Sanità, Bamonti: «Consulenza infettivologica subito al Civile di Alghero»
Il consigliere comunale di Noi Riformiamo Alghero sollecita i vertici ASL: «Pazienti sempre più complessi e batteri resistenti impongono il supporto specialistico in Medicina»
Sicurezza delle cure e potenziamento dei servizi minimi: il consigliere comunale del gruppo “Noi Riformiamo Alghero”, Alberto Bamonti, accende i riflettori su una carenza strutturale del presidio ospedaliero cittadino. La richiesta, indirizzata con urgenza ai vertici della ASL e alla Direzione Ospedaliera, riguarda l’istituzione di una consulenza infettivologica continuativa all’interno del reparto di Medicina.
Secondo Bamonti, l’evoluzione del quadro clinico dei ricoverati non permette più esitazioni. La crescente diffusione di microrganismi multiresistenti e l’aumento delle infezioni correlate all’assistenza richiedono una competenza specifica che affianchi costantemente il personale di reparto.
«Garantire un adeguato supporto specialistico non è più un’opzione, ma una necessità per assicurare cure appropriate, tempestive e sicure», spiega il consigliere. «Investire in questo servizio significa migliorare gli esiti clinici, ridurre i tempi di degenza e ottimizzare l’uso delle risorse pubbliche, tutelando al contempo il lavoro dei professionisti sanitari di fronte a sfide sempre più ardue».
La proposta si inserisce in una battaglia politica più ampia per il rilancio della sanità algherese.

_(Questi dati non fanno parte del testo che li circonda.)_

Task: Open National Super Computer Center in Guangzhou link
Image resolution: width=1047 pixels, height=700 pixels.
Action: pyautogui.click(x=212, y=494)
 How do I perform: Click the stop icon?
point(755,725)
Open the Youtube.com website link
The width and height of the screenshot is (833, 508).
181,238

L’obiettivo dichiarato da Bamonti è il riequilibrio dell’offerta sanitaria nel nord Sardegna, affinché gli utenti locali possano godere di standard assistenziali pari a quelli delle altre realtà regionali, senza subire disparità legate alla logistica o all’organizzazione aziendale.

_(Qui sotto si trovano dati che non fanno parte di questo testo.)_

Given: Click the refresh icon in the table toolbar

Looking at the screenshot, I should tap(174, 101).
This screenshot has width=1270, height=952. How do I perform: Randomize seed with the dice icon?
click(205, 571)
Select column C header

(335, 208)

Il messaggio inviato alla dirigenza sanitaria è netto: servono scelte operative coraggiose per colmare i vuoti organizzativi. «Ci rivolgiamo alla ASL affinché si attivi con urgenza per istituire questo percorso concreto», conclude Bamonti. «La sanità pubblica si rafforza con decisioni responsabili e questa è certamente una di quelle».